[Cube/vo-dml] ivoa datatypes

Carlos Rodrigo crb at cab.inta-csic.es
Tue May 6 09:04:29 PDT 2014


Hi

I have always had a doubt that could have something to do with this discussion (if I'm not
understanding everything wrong)

I want to serialize an spectrum in a votable.
I have two fields: wavelength and flux.

<FIELD name="WAVELENGTH" utype="spec:Data.SpectralAxis.Value" ucd="em.wl" unit="angstrom"
datatype="double"/>
<FIELD name="FLUX" utype="spec:Data.FluxAxis.Value" ucd="phot.flux.density;em.wl" unit="erg/cm2/s/A"
datatype="double"/>

the information about ucd, unit and also name for the Spectral and Flux axis is given there.

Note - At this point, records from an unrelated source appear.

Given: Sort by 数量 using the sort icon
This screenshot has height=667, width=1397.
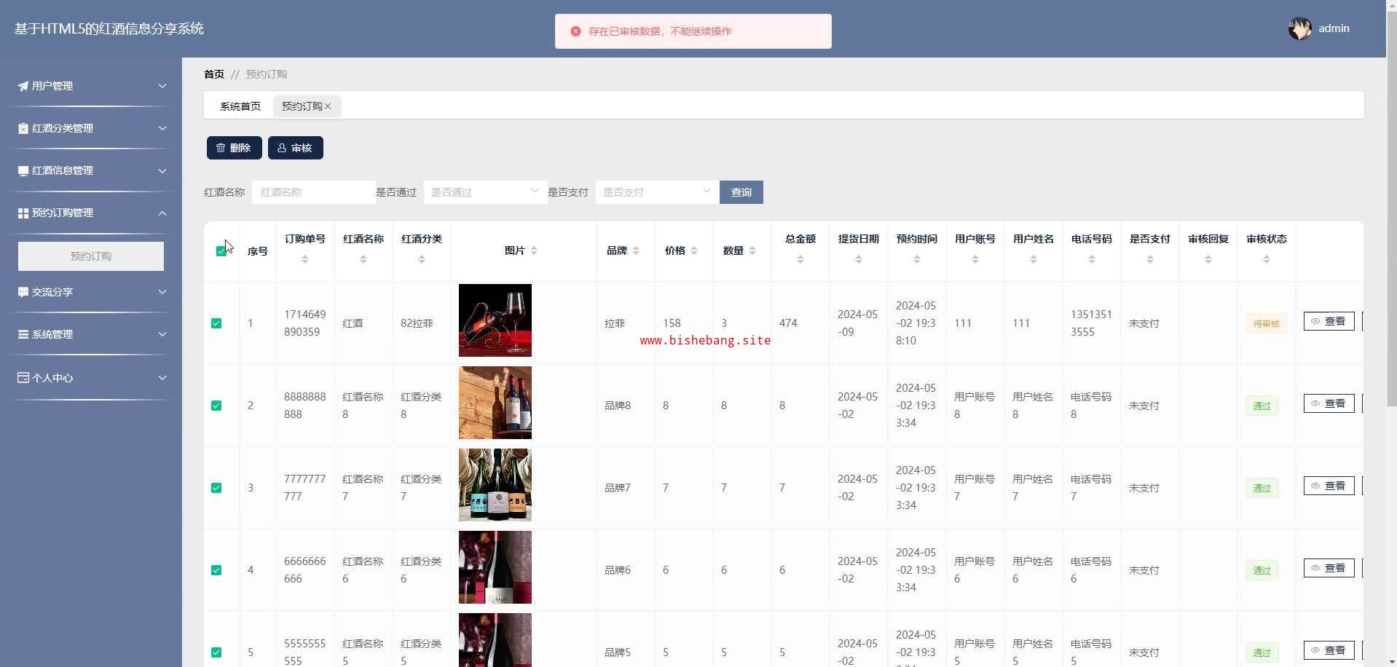Looking at the screenshot, I should point(752,250).
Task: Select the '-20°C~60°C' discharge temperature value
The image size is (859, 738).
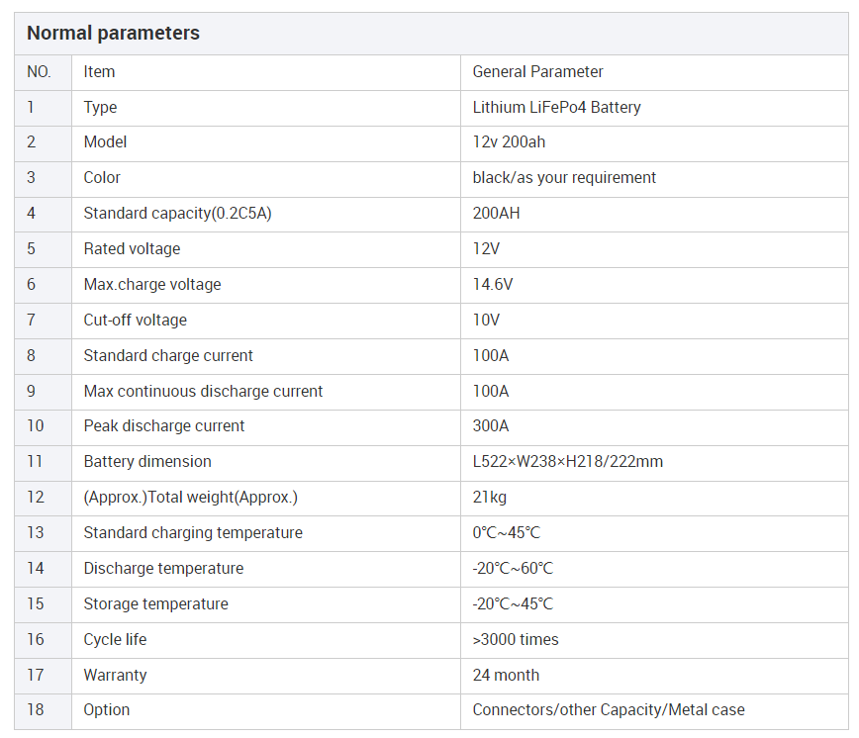Action: [x=513, y=568]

But reading the Spectrum DM (at least version 2.0, but I think that it was similar in the previous
one and in other DataModels) I get the impression that I must duplicate this information in a
Characterization group:

<GROUP name="Characterization">
 <GROUP name="Char.FluxAxis" utype="spec:Char.FluxAxis">
  <PARAM name="FluxAxisName" utype="spec:Char.FluxAxis.name" value="FLUX"  .../>
  <PARAM name="FluxAxisUcd"  utype="spec:Char.FluxAxis.ucd"  value="phot.flux.density;em.wl" .../>
  <PARAM name="FluxAxisUnit" utype="spec:Char.FluxAxis.unit" value="erg/cm2/s/A" .../>
 </GROUP>
 <GROUP name="Char.SpectralAxis">
  <PARAM name="SpectralAxisName" utype="spec:Char.SpectralAxis.name" value="WAVELENGTH" .../>
  <PARAM name="SpectralAxisUcd"  utype="spec:Char.SpectralAxis.ucd"  value="em.wl" .../>
  <PARAM name="SpectralAxisUnit" utype="spec:Char.SpectralAxis.unit" value="angstrom" .../>
  </GROUP>
</GROUP>

where I say again the name, ucd and unit for the spectral and flux axis.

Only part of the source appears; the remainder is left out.